Dans un style humoristique qu’empruntera plus tard Francis Blanche, Guillaume Apollinaire déclara un jour que « l‘artillerie est l’art de mesurer les angles et l’équitation de bien serrer les sangles ». Au début de l’année 1915, l’écrivain est à Nîmes et s’initie aux finesses des angles de tir. Sur des notes conservées à la BnF on peut lire que « la hauteur d’éclatement H ne dépend que de l’angle de site et du correcteur ». Et le 21 janvier il déclarera à Lou sa future amante qu’il en a « plein le cul de toute leur géométrie algèbre cheval artillerie et le fourbi de reste ». Spécialiste de l’œuvre d’Apollinaire, Peter Read vient de publier un livre commentant quelque 150 fac-similés dont de nombreux inédits.

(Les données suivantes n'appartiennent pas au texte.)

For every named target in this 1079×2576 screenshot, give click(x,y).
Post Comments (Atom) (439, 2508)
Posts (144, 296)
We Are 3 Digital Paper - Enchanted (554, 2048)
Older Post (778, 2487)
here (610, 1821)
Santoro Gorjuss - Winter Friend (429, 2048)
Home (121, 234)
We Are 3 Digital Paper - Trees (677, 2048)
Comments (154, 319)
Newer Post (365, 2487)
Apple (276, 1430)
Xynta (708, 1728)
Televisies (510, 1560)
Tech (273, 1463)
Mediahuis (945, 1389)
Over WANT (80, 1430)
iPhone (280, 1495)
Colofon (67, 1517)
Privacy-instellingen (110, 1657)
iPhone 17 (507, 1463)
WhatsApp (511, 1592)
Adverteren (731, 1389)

Lettres, nouvelles, croquis, calligrammes, l’opus co-édité par Textuel et la BnF en impose par la richesse des illustrations réunies. Peter Read, qui les décrypte, fait partie de cette poignée de personnalités hors-pair disposant d’une érudition redoutable sur leur sujet favori.
De là où il se trouve, détenant comme le Christ « le record du monde pour la hauteur« , Apollinaire lui-même doit en rester coi. L’ouvrage qui nous est proposé, également copieux par ses anecdotes et la précision apportée à chaque mise en contexte, est de surcroît très plaisant à lire. L’auteur a notamment puisé dans la « Correspondance générale » de l’écrivain publiée il y a peu en pas moins de cinq volumes par Victor Martin-Schmets (1), pour distribuer avec pertinence moult citations au fil des séquences ici rassemblées, au terme d’un travail de sélection probant.
On parcourt ce livre avec l’enthousiasme d’un enfant lâché dans un magasin de friandises tant il y a découvrir, s’amuser et comprendre, autour du génie d’Apollinaire. Et c’est tout le talent de Peter Read que de nous instruire avec la simplicité qui sied à toute entreprise pédagogique. A la longue, on se prendrait presque pour un initié et spécialiste aguerri du poète car il a l’amabilité de nous le faire croire.
Il en va par exemple du poème « L’Adieu », suffisamment court pour être cité ici :
« J’ai cueilli ce brin de bruyère/L’automne est morte, souviens-t-en,/Nous ne nous verrons plus sur terre/Odeur du temps, brin de bruyère/Et souviens-toi que je t’attends ».
Les amateurs apprécieront d’apprendre qu’il s’agit en fait d’une ablation de la sixième strophe d’un corpus plus long. Peter Read explique que neuf ans après l’écriture de « La Clef », Apollinaire en bon « alchimiste » qu’il était « en augmentera la charge sensorielle en y ajoutant une trace de parfum » après extraction, y introduira une répétition pour faire un effet de cycle et en supprimera enfin toute ponctuation. La version définitive paraîtra dans « Vers et Prose » en 1912 puis sans ponctuation dans « Alcools » en 1913. En savoir davantage sur ce qui se passe en cuisine ne change en rien à la magie créatrice du poème enfin figé. Les étapes de la fabrication du calligramme « La cravate et la montre » nous sont données avec un luxe de détails impossible à dépasser, y compris la signification secrète de sa composition.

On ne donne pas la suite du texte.